Representada pela Associação Brasileira da Indústria de Café Solúvel (Abics), a indústria entregará um documento às autoridades americanas até 1º de julho e também fará defesa presencial em Washington. Segundo o diretor-executivo da entidade, Aguinaldo Lima, a exclusão do produto pode ter ocorrido por erro na classificação tarifária ou por uma tentativa dos EUA de fortalecer a própria indústria de café solúvel.
Entre os principais argumentos que serão apresentados está o impacto da medida sobre os consumidores americanos. Dados citados pela Abics indicam que os Estados Unidos produzem apenas 6% do café solúvel que consomem, enquanto o Brasil respondeu por 37% das importações do produto em 2024. Além disso, a inflação do café solúvel no país já acumula alta de 24% nos últimos 12 meses.
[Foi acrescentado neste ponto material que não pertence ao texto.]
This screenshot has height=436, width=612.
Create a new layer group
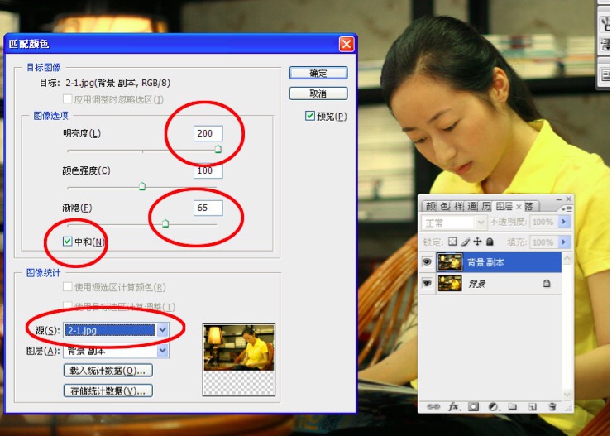pos(513,407)
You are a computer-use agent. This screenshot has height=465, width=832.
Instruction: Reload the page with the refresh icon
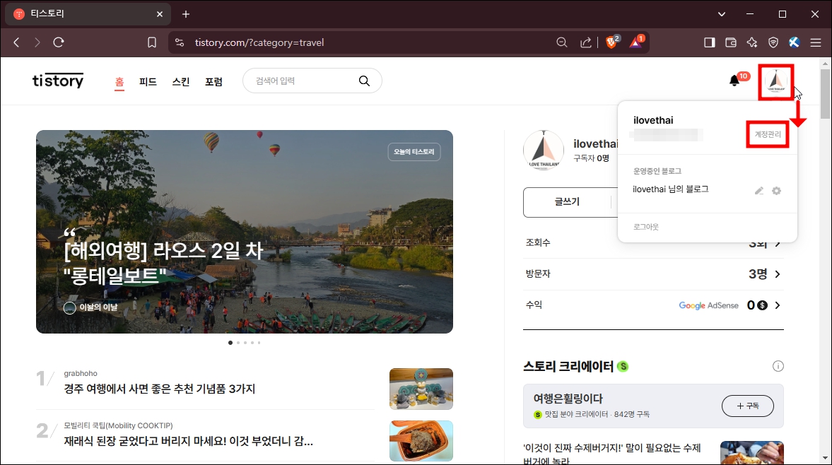[59, 42]
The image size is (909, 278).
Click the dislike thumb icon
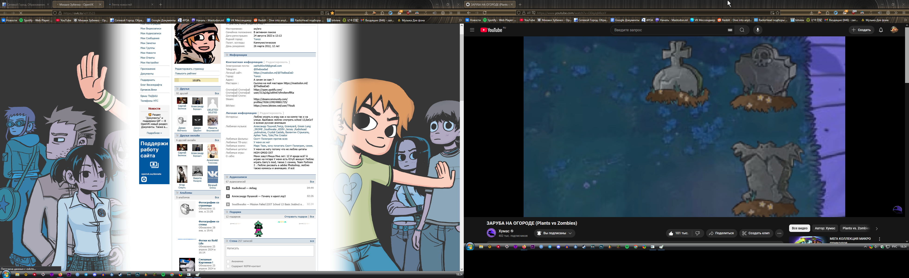[697, 233]
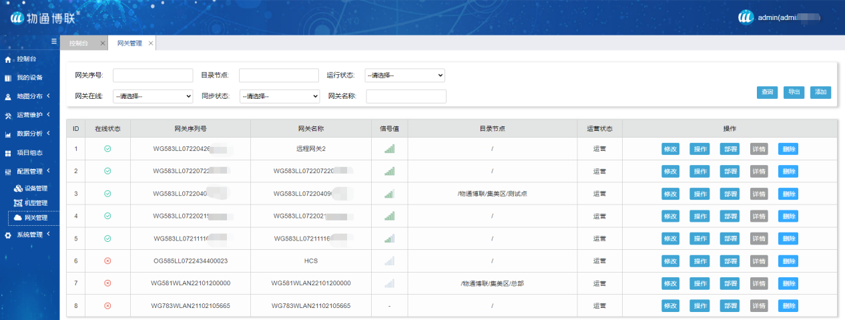Screen dimensions: 845x320
Task: Select 网关管理 cloud item in sidebar
Action: 35,218
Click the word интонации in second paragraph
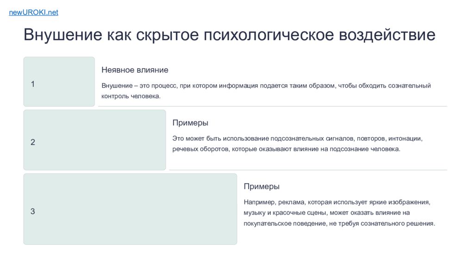 coord(405,139)
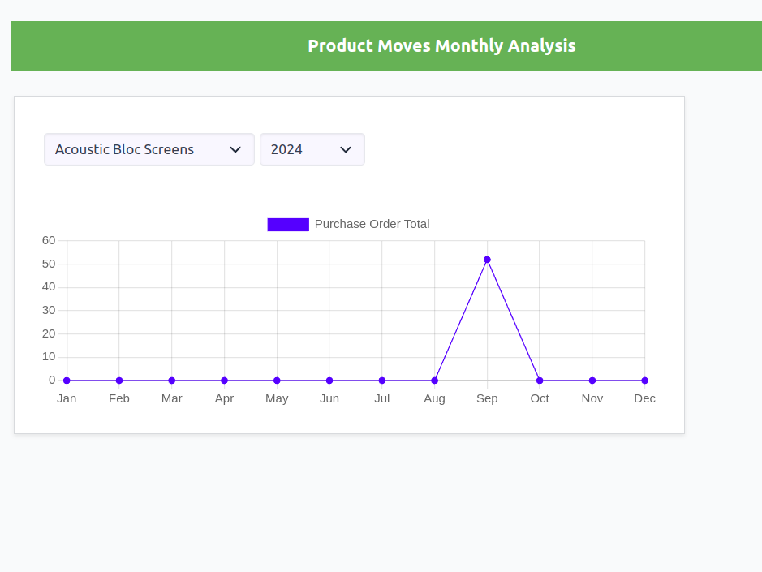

O setor também lembra que o café solúvel brasileiro enfrentou uma tarifa de 50% entre agosto de 2025 e fevereiro deste ano, o que provocou forte queda nas exportações. Posteriormente, a sobretaxa foi derrubada pelo Congresso americano, mas o produto continuou sujeito a uma tarifa global de 10%.
Segundo a Abics, caso as novas medidas propostas por Trump sejam confirmadas, a tributação total sobre o café solúvel brasileiro poderá chegar a 37,5% no mercado americano. A entidade avalia que a medida prejudicaria tanto a indústria exportadora brasileira quanto consumidores e empresas dos Estados Unidos que dependem do produto importado.